Collected data entries:
+---+

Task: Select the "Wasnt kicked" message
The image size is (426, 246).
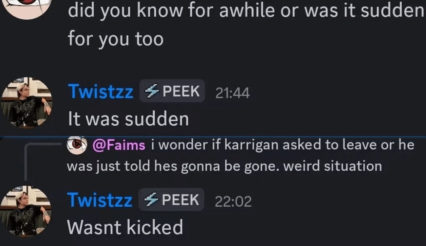Action: tap(125, 227)
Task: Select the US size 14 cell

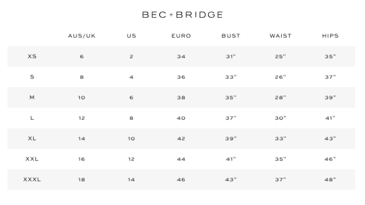Action: point(131,180)
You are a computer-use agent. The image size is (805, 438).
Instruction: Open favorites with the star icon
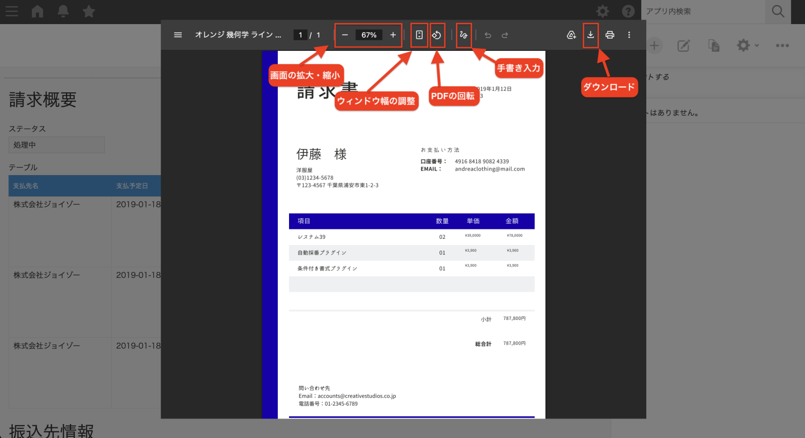(x=88, y=11)
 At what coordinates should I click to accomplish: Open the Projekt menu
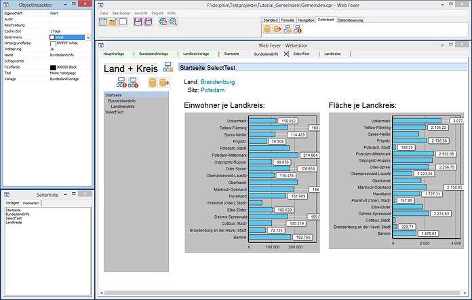157,13
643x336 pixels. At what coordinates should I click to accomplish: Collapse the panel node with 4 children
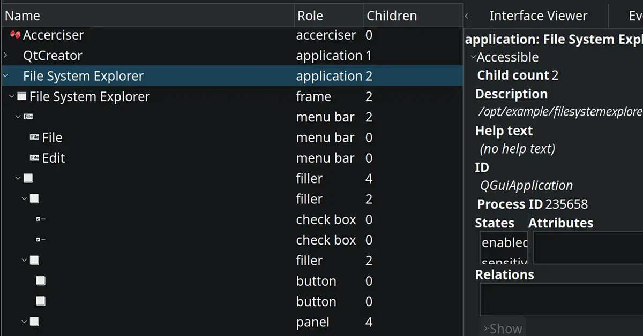click(x=24, y=322)
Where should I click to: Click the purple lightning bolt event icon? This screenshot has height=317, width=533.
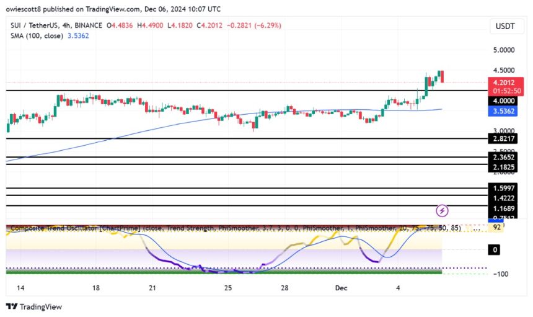point(442,210)
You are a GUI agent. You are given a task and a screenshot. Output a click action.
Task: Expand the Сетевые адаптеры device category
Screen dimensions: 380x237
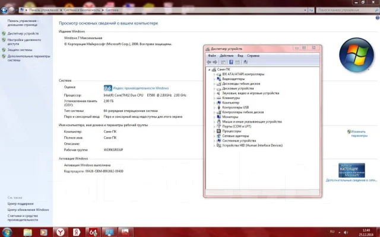tap(214, 136)
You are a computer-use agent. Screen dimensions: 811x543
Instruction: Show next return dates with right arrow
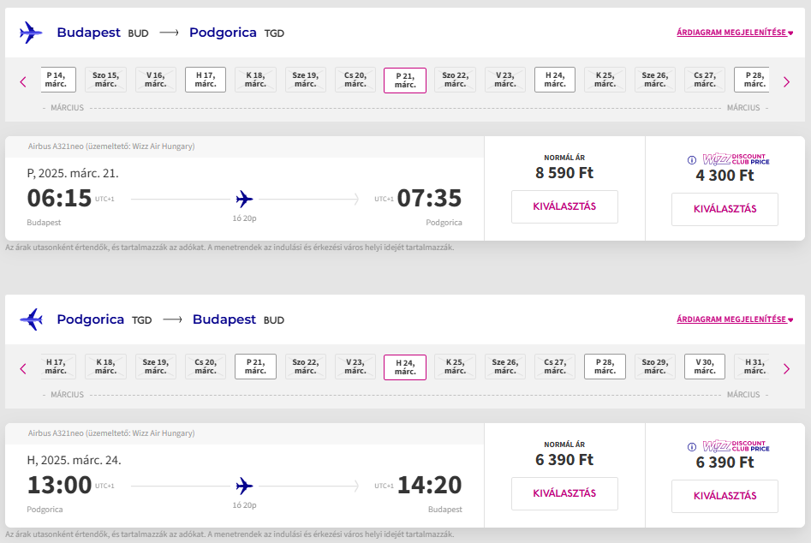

+---+

TASK STATEMENT: Give every line of the records above as a JSON list of strings, one string per line, skipping blank lines and leaving out the pictures.

FULL OUTPUT:
[
  "Task: Select the \"Wasnt kicked\" message",
  "The image size is (426, 246).",
  "Action: tap(125, 227)",
  "Task: Select the US size 14 cell",
  "Action: point(131,180)",
  "You are a computer-use agent. The image size is (805, 438).",
  "Instruction: Open favorites with the star icon",
  "(x=88, y=11)",
  " At what coordinates should I click to accomplish: Open the Projekt menu",
  "157,13",
  "643x336 pixels. At what coordinates should I click to accomplish: Collapse the panel node with 4 children",
  "click(x=24, y=322)",
  "Where should I click to: Click the purple lightning bolt event icon? This screenshot has height=317, width=533.",
  "point(442,210)",
  "You are a GUI agent. You are given a task and a screenshot. Output a click action.",
  "Task: Expand the Сетевые адаптеры device category",
  "Screen dimensions: 380x237",
  "tap(214, 136)",
  "You are a computer-use agent. Screen dimensions: 811x543",
  "Instruction: Show next return dates with right arrow"
]